A veterinary practice in Scotland has pioneered a novel treatment strategy to successfully tackle elbow dysplasia (ED) in two Labradors.
Greenside Veterinary Practice, which has two surgeries in Melrose and Jedburgh, near the Scottish Borders, has developed a minimally-invasive treatment which targets joints using the body’s own ‘repair kit’ to prevent or reverse degenerative changes.
Leading the innovative regenerative medicine offering at the Linnaeus-owned practice is clinical director Andrew Armitage, who has treated hundreds of cats and dogs with stem cell therapy since trials began in 2014.
Andrew led the treatment of Labrador brothers Magic and Merlin. Magic first presented at his primary care vets at just nine months old due to intermittent thoracic limb lameness.
He underwent CT imaging and was diagnosed with bilateral ED with a fragmented medial coronoid process (FCP). The left elbow was treated with arthroscopy by removing the FCP and removing the damaged cartilage.
A similar procedure was recommended for the right elbow, however, Magic responded poorly to the arthroscopic intervention and his lameness persisted and worsened.
Andrew said: “Six months after the arthroscopy, Magic was brought to us to start regenerative medicine treatment in both elbows. At the same time, bilateral hip dysplasia was also diagnosed and repeat radiographs of the left elbow revealed extensive osteoarthritis (OA) had already formed in the joint.
“Magic underwent a small fat harvest procedure from the falciform ligament under general anaesthesia. The fat was shipped to a laboratory where it was processed to extract the adipose derived mesenchymal stem cells. These were culture expanded and returned to Greenside cryogenically frozen.

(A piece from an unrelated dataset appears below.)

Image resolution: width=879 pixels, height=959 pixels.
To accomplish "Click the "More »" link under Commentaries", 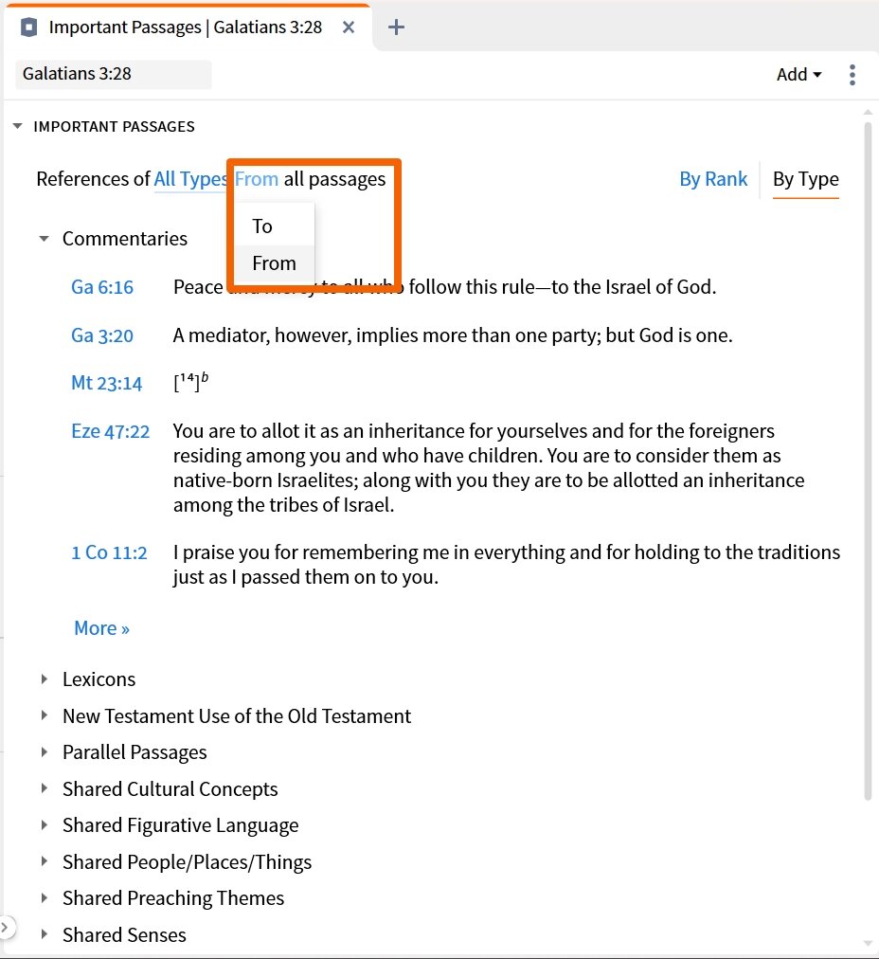I will click(x=101, y=628).
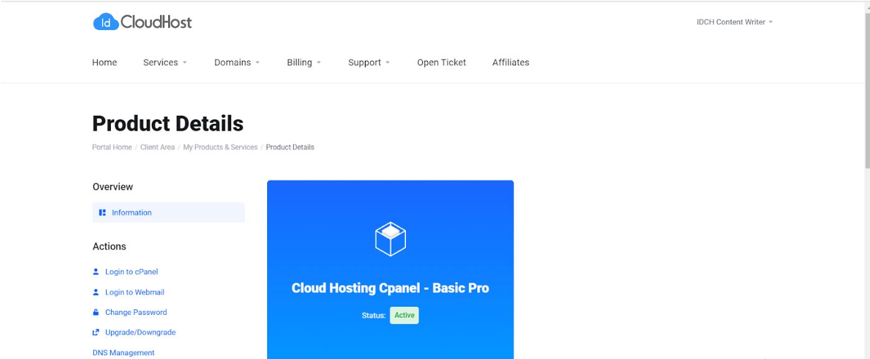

“Four weeks after the fat harvest, Magic was sedated and his elbows and hips were clipped and aseptically prepared. Blood was taken and spun in a special concentrating device in a centrifuge to separate and concentrate his platelets to form leukocyte poor platelet rich plasma (PRP).
“His stem cells were defrosted and combined with an equal volume of PRP and injected into both elbows and hips.
“Magic’s lameness improved over the following eight weeks and 12 weeks following implantation he was no longer lame and not receiving any analgesic medications. The range of motion in both elbows had also improved significantly.
“Magic did very well for 18 months after treatment before presenting with a mild left thoracic limb lameness again. A second treatment of autologous stem cells and PRP was given and Magic’s lameness resolved again without the requirement for pharmacological intervention.”
Magic’s brother Merlin became lame at 12 months. Considering the history of his brother, Merlin underwent the same diagnostic investigations in both elbows and hips.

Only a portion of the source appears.